*** Opening of DATA FOR THE TASK ***
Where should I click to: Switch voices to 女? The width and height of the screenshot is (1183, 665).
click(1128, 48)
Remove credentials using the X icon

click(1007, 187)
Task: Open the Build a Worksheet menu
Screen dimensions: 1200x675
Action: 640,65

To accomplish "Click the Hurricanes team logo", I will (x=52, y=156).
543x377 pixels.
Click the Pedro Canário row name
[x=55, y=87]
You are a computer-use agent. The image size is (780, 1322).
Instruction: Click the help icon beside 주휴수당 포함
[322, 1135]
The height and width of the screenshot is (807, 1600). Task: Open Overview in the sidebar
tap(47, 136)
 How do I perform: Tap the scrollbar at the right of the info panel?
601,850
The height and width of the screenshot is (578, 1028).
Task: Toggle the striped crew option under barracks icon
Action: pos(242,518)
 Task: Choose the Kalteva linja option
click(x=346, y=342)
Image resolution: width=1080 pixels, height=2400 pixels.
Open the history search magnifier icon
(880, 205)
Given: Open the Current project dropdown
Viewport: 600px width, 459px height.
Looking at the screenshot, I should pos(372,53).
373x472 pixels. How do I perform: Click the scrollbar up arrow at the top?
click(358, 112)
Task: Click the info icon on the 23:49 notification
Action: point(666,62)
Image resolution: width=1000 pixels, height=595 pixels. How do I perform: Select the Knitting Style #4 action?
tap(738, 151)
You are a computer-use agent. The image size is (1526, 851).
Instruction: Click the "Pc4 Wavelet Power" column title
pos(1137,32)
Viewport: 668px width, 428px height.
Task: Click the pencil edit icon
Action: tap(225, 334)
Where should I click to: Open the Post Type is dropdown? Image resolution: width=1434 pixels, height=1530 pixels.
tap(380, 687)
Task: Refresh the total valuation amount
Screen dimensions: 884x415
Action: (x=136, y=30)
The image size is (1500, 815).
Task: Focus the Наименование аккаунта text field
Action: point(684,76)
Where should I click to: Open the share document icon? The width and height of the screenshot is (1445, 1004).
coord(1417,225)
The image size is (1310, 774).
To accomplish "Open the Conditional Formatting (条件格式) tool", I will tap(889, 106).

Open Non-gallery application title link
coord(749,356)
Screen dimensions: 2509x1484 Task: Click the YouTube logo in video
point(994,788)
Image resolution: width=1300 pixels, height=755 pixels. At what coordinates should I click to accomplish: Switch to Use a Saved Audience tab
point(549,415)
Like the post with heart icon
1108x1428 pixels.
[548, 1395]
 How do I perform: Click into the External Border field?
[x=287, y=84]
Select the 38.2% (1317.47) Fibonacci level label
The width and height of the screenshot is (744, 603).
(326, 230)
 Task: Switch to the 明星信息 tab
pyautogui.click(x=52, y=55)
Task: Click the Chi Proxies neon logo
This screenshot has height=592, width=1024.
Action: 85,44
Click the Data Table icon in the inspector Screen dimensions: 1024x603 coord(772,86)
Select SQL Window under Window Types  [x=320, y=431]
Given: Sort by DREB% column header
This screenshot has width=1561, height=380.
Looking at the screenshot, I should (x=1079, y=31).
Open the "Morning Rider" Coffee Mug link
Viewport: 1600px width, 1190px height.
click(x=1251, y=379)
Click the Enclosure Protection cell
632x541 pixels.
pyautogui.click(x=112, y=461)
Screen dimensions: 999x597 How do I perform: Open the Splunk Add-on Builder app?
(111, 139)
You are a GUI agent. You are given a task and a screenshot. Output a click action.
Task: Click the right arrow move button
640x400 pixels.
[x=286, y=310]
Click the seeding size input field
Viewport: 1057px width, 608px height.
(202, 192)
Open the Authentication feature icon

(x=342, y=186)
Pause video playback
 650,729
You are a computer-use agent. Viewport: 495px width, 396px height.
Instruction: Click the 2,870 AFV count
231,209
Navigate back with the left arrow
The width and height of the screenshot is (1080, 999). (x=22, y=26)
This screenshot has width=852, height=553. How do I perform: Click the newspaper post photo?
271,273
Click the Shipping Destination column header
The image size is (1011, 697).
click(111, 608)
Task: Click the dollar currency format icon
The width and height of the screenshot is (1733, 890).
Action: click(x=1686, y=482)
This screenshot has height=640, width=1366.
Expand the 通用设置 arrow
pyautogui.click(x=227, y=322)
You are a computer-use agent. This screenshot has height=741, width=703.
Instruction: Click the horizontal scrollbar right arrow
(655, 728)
*** Close of DATA FOR THE TASK ***
> [EXERCISE REQUIREMENTS]:
Considering only the data above, return the lines in which "header" occurs.

> [TASK OUTPUT]:
Given: Sort by DREB% column header
Click the Shipping Destination column header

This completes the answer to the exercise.